Tennis und Hockey haben bundesweit das Problem, dass sie sich zu wenig für die einkommensschwächeren Schichten öffnen. Migranten, die in anderen Sportarten oft Leistungsträger sind, spielen keine Rolle. Wie können Sie das ändern?

Wiedermann : Indem wir Stipendien anbieten, um solche Jugendlichen gezielt zu fördern. Es darf in Zukunft keine Rolle mehr spielen, was die Eltern zahlen können. Es muss darum gehen, was die Kinder leisten können. Wir wollen allen eine Chance bieten, die entsprechende Talente haben. Fakt ist aber auch, dass wir als Club nicht mehr wachsen können und wollen. Wir haben 3800 Mitglieder, 4000 ist die absolute Grenze des Machbaren. Deshalb müssen wir sehr selektiv vorgehen und die Talente finden, die uns helfen.

Fehlt bei Alster bisweilen das Bekenntnis zum Hochleistungssport? Waren sich die Mitglieder zu lange selbst genug?

Wiedermann : Dieses Image heftet uns an, und diesen elitären Touch wollen wir loswerden. Der Eindruck, dass bei uns die Türen verschlossen sind, muss der Vergangenheit angehören. Natürlich wollen wir auch weiterhin den Menschen in unserem Viertel eine Heimat bieten. Aber wir sind nicht die Elite, die die Welt um sich herum nicht wahrnimmt. Wir stehen mitten im Leben, auf einem zugegeben hohen Level.

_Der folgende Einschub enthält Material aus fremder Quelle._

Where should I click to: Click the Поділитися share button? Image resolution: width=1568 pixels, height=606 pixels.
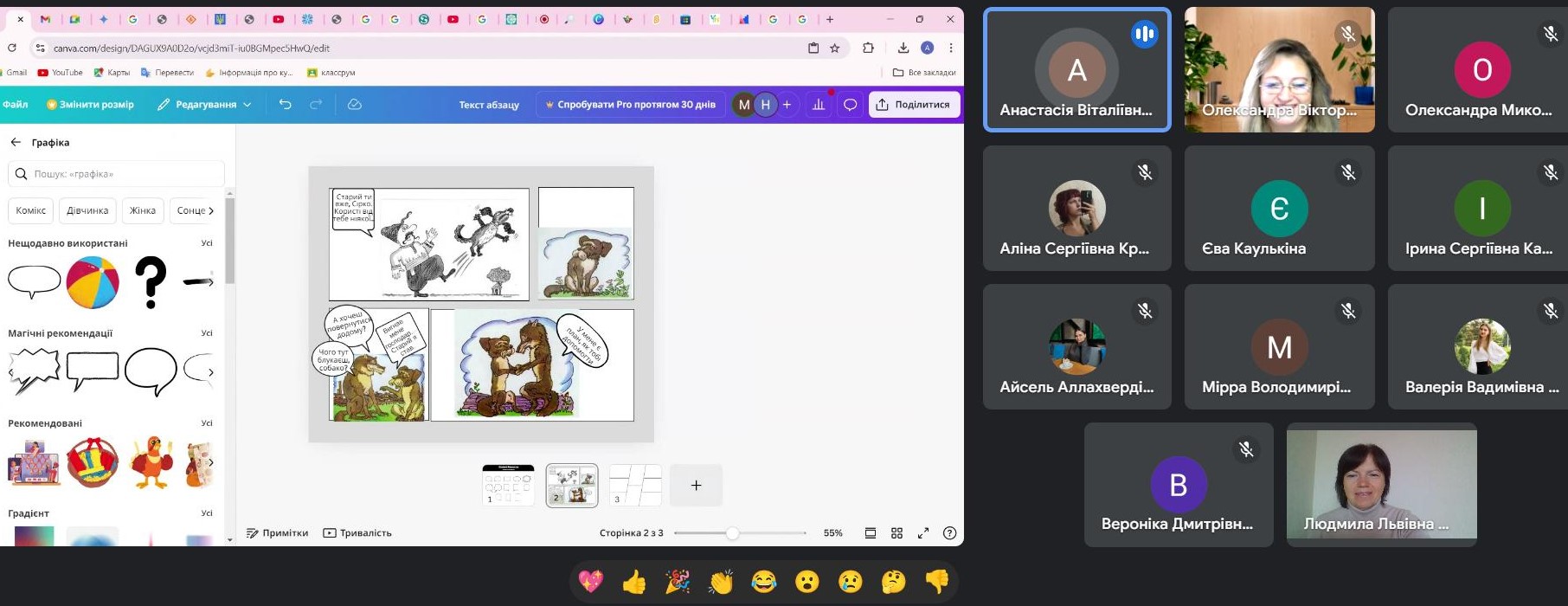[914, 105]
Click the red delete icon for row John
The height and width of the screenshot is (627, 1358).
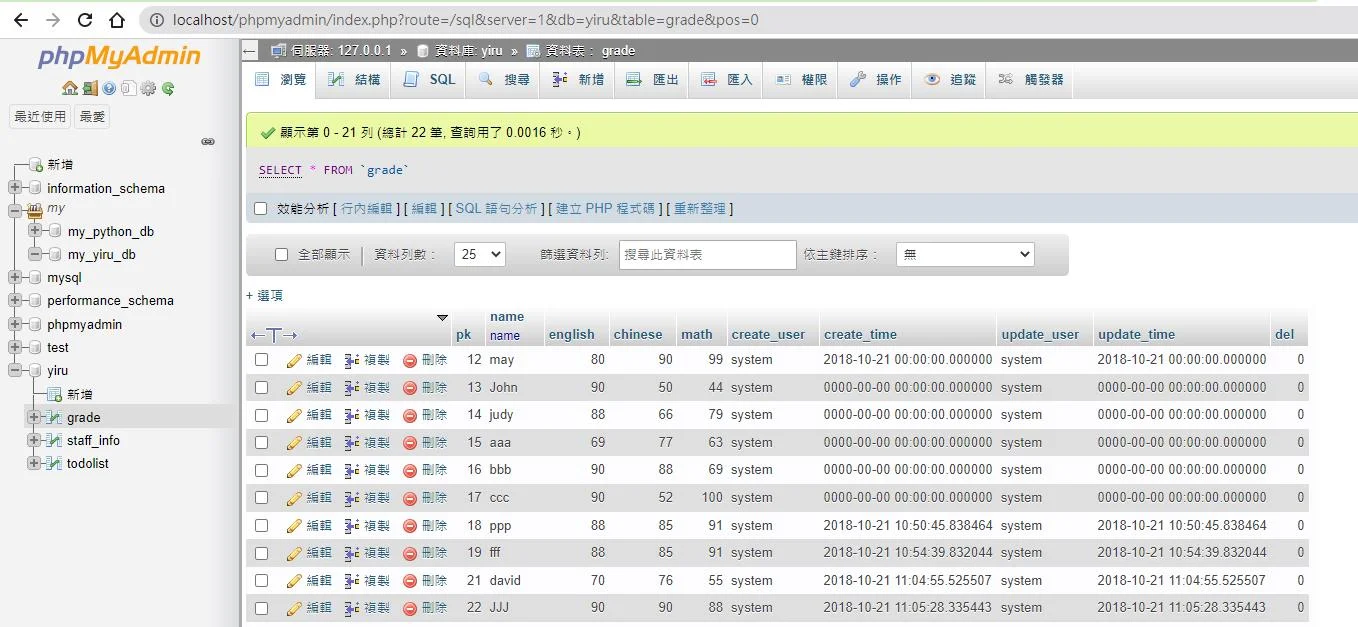tap(410, 388)
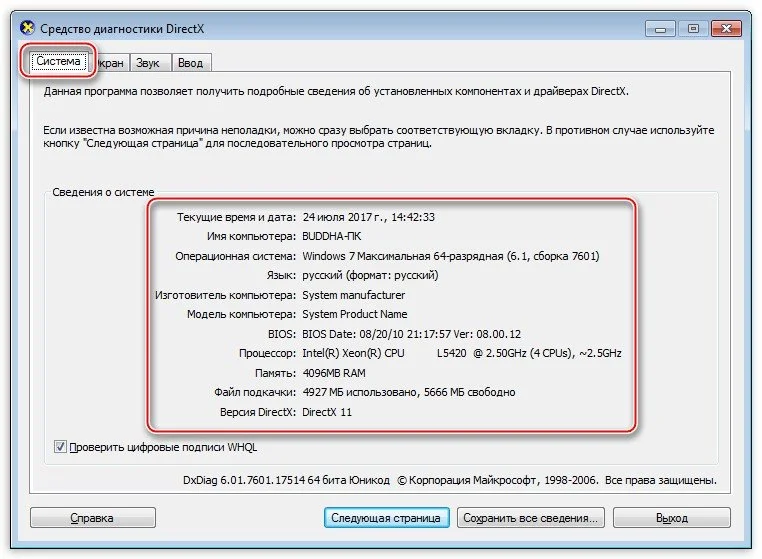Click the DirectX 11 version value
762x559 pixels.
click(327, 412)
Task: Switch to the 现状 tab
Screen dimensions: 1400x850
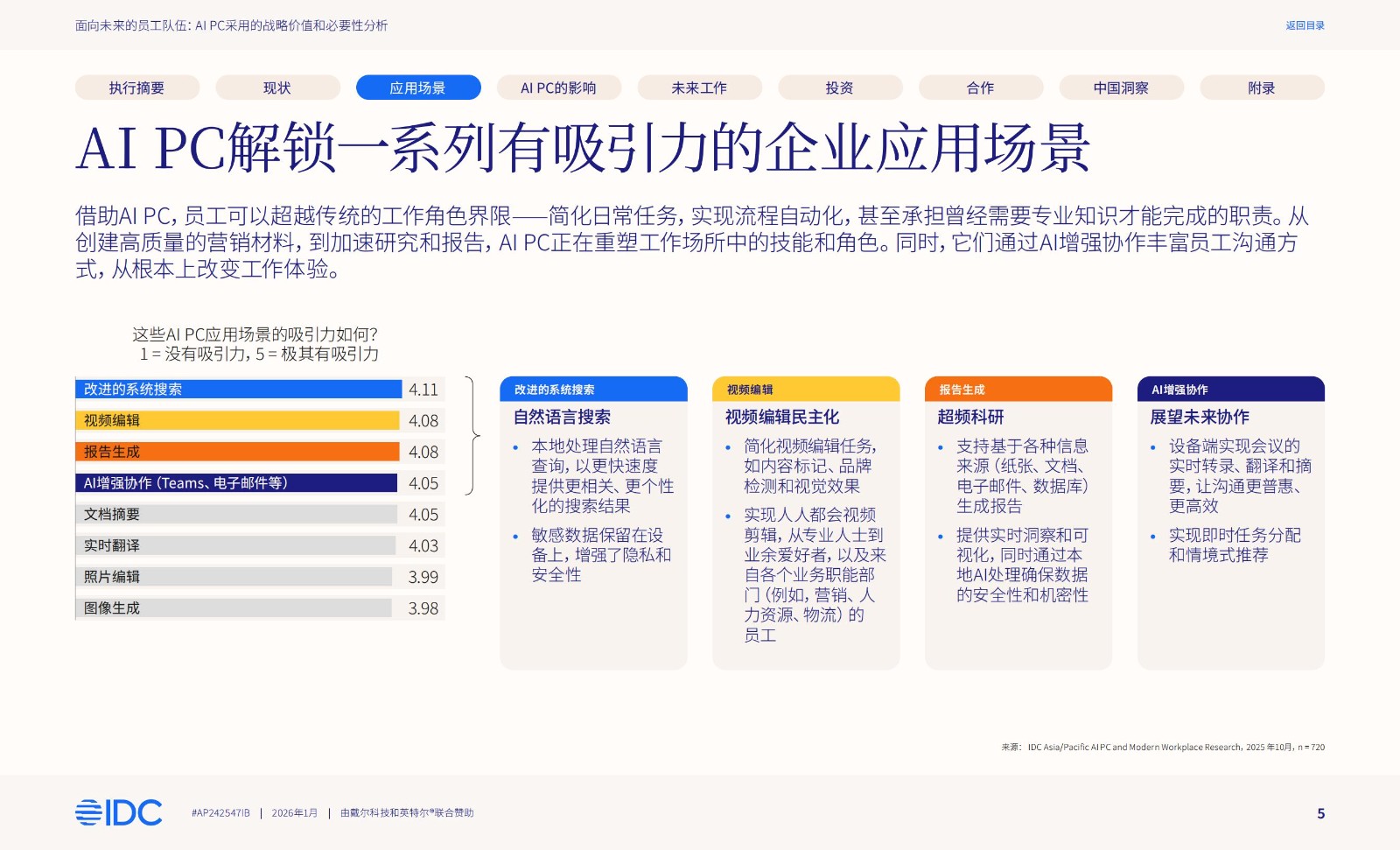Action: [x=277, y=88]
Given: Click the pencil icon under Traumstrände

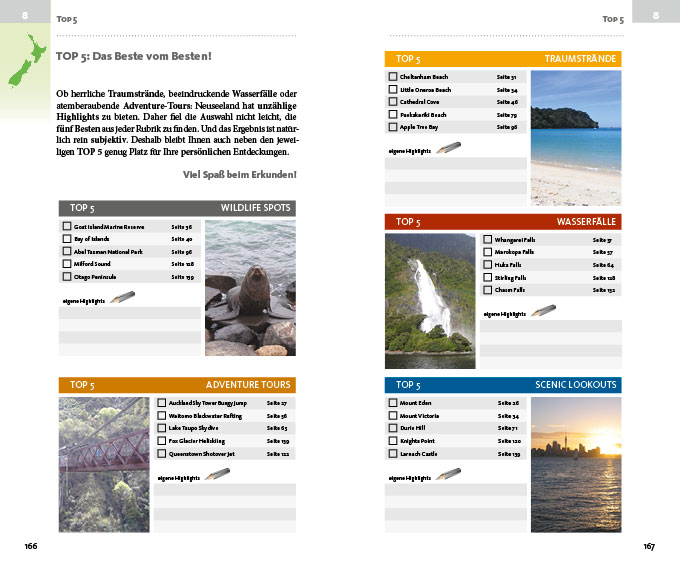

Sind Topsportler als Vorbilder auch für einen Club wie Ihren wichtig?

Wiedermann: Natürlich. Deshalb bin ich glücklich, dass sich die Beachvolleyballer Markus Böckermann, der deutscher Meister war, und Lars Flüggen entschieden haben, für uns anzutreten. Sie hat unser Konzept, Leistungssport und Ausbildung in einem hochklassigen Umfeld anzubieten, überzeugt. Für uns ist das ein Bekenntnis, dass wir die Sportstadt Hamburg nach vorn bringen wollen. Deshalb ist es uns auch wichtig, eine Top-Tennisspielerin wie Carina Witthöft zu haben. Für einen Club wie Alster muss es das Ziel sein, jährlich ein bis zwei Hockeynationalspieler auszubilden und auch den „zukünftigen Wimbledonsieger“ hervorzubringen.

Bitte schildern Sie zum Abschluss, wo Ihr Verein stehen wird, wenn Ihre Vision „Alster 2020“ zur Realität wird.

Wiedermann : Dann haben wir einen Club, in dem wir am Rothenbaum für 4000 Mitglieder, darunter 250 Top-Leistungssportler, alle Möglichkeiten geschaffen haben, um langfristig in der nationalen und europäischen Spitze mitzuhalten. Und wir werden ein nachhaltiger Teil der Sportstadt Hamburg auf dem Weg zur Ausrichtung der Olympischen Spiele 2024 sein.